[Source material]

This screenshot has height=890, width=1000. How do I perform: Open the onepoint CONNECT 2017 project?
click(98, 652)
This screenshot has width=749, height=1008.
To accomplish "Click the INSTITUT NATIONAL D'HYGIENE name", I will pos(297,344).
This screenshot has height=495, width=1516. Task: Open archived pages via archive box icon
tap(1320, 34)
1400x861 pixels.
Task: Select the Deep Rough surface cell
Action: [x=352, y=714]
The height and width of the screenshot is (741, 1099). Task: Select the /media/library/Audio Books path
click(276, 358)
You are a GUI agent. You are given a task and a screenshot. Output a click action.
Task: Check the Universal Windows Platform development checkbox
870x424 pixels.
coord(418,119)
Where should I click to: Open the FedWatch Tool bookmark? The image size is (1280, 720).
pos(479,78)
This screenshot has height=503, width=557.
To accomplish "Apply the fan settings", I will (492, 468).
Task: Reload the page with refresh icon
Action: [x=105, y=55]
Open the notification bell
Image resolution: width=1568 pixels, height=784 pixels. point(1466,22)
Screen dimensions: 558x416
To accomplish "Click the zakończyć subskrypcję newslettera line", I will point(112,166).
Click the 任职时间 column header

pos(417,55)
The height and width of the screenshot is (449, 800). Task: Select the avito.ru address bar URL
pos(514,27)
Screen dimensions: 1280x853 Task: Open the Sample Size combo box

[/Source material]

Task goal: An unaltered copy of the listing above must form the answer.

Solution to this task:
This screenshot has height=890, width=1000. How do I perform: Open the onepoint CONNECT 2017 project?
click(98, 652)
This screenshot has width=749, height=1008.
To accomplish "Click the INSTITUT NATIONAL D'HYGIENE name", I will pos(297,344).
This screenshot has height=495, width=1516. Task: Open archived pages via archive box icon
tap(1320, 34)
1400x861 pixels.
Task: Select the Deep Rough surface cell
Action: [x=352, y=714]
The height and width of the screenshot is (741, 1099). Task: Select the /media/library/Audio Books path
click(276, 358)
You are a GUI agent. You are given a task and a screenshot. Output a click action.
Task: Check the Universal Windows Platform development checkbox
870x424 pixels.
coord(418,119)
Where should I click to: Open the FedWatch Tool bookmark? The image size is (1280, 720).
pos(479,78)
This screenshot has height=503, width=557.
To accomplish "Apply the fan settings", I will (492, 468).
Task: Reload the page with refresh icon
Action: [x=105, y=55]
Open the notification bell
Image resolution: width=1568 pixels, height=784 pixels. point(1466,22)
Screen dimensions: 558x416
To accomplish "Click the zakończyć subskrypcję newslettera line", I will point(112,166).
Click the 任职时间 column header

pos(417,55)
The height and width of the screenshot is (449, 800). Task: Select the avito.ru address bar URL
pos(514,27)
Screen dimensions: 1280x853 Task: Open the Sample Size combo box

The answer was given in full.